Security of web applications from attackers is one of a challenging task in cloud computing infrastructure.
Unsecure source code is one of a top reason for cyber-attacks, due to which valuable data like username,
password, credit card information or even personal information related to aadhar enabled biometric system, can
be compromised. Most of the vulnerabilities in web application source code is related to Open Web Application
Security Project (OWASP), these vulnerabilities are SQL, NoSQL, LDAP Injection, Broken Authentication,
Sensitive data exposure, XML external entities, broken access control, security misconfiguration, Cross site
scripting (XSS), Insecure deserialization and insufficient monitoring and logging etc. Vulnerable web
applications are the hot spot for hackers.

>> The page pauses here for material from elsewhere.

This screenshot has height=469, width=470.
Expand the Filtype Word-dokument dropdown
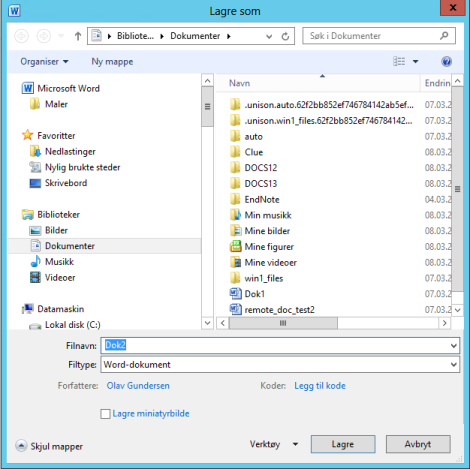point(454,364)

According to Symantec’s Internet Security Threat Report published in
July 2017, more than 2 lakh attacks against websites occur each day and more than 76% websites hosted in
cloud contain un-patched vulnerabilities. This paper proposes a new innovative conceptual security tool name as
SECUREWEB. This tool will detect vulnerabilities in web application source code and automatically patch
detected vulnerabilities and return secure source code free from any identified vulnerabilities. This tool works
on the concept of proxy based source code analyzer SECUREEYE model for detecting OWASP Top 10
vulnerabilities and SECURESOLUTION model for auto patching of detected vulnerabilities.